La situation actuelle à Goma nécessite une réponse concertée et innovante. Au-delà de la réouverture des écoles, il est essentiel de mettre en place des mécanismes adaptatifs pour assurer la poursuite de l’éducation dans des situations de crise. Cela pourrait inclure l’utilisation d’approches d’apprentissage à distance, l’organisation de classes d’appoint dans des zones plus sûres, ou encore le soutien psychologique pour les enfants souffrant de traumatismes.
### La solidarité à l’échelle régionale comme réponse
Face à cette crise éducative et humanitaire, la communauté internationale, en particulier les pays de l’Afrique Centrale et de l’Est, doit se mobiliser. Le sommet dédié à la réouverture de l’aéroport de Goma pour faciliter l’acheminement de l’aide humanitaire est un premier pas. Toutefois, cela doit être le début d’une réponse plus large, intégrant non seulement l’éducation, mais aussi des programmes socio-économiques qui visent à reconstruire les communautés dévastées.
La communauté éducative, incluant les enseignants, les parents et les élèves eux-mêmes, doit être au centre de cette transformation. Luc Gbaweza Kabango a appelé à leur collaboration et leur implication, mais cette volonté, bien que louable, doit être soutenue par des structures claires et par des ressources adéquates pour faire face à cette crise sans précédent.
### En conclusion
La décision de reprendre les classes à Goma est à la fois une lueur d’espoir et un défi immense, se heurtant à des réalités complexes.
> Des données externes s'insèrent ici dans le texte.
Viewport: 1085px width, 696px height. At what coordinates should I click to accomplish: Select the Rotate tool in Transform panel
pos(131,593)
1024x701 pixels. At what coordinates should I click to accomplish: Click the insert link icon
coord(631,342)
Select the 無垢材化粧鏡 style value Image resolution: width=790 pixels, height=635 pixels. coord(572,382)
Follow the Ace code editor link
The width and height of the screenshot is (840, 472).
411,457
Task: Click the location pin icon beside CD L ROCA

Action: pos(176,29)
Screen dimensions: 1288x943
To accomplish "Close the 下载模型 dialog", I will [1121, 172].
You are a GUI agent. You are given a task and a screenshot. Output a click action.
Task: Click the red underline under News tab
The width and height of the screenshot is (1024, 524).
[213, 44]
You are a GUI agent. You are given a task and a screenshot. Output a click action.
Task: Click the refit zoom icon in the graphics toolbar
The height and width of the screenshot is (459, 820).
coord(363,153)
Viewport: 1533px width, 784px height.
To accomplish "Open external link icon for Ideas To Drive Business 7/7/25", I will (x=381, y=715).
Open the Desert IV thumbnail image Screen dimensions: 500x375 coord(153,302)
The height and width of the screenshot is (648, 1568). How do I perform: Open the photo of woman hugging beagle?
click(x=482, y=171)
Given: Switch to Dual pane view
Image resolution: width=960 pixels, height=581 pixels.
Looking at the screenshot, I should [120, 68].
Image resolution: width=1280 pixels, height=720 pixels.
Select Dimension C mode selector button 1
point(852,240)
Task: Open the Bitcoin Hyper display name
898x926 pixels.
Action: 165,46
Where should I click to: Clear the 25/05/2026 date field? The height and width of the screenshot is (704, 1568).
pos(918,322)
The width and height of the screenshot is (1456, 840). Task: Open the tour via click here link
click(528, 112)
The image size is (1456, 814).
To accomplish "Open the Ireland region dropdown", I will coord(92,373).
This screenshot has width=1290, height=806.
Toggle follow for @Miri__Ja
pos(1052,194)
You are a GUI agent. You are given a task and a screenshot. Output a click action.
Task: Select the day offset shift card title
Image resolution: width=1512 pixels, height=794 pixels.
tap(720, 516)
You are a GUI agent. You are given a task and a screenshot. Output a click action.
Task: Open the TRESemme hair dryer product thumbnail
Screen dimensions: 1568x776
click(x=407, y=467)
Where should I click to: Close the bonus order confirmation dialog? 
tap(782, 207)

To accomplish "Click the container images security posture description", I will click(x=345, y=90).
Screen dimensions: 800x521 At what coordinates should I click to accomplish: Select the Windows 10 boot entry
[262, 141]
Il est impératif de reconnaître que l’éducation est un droit, mais dans un contexte de conflit, ce droit devient une lutte. Les promesses de réouverture ne doivent pas seulement être des mots vides, mais un appel à un engagement concret pour parvenir à un avenir où chaque enfant, quel que soit son contexte, peut aspirer à une éducation digne et enrichissante.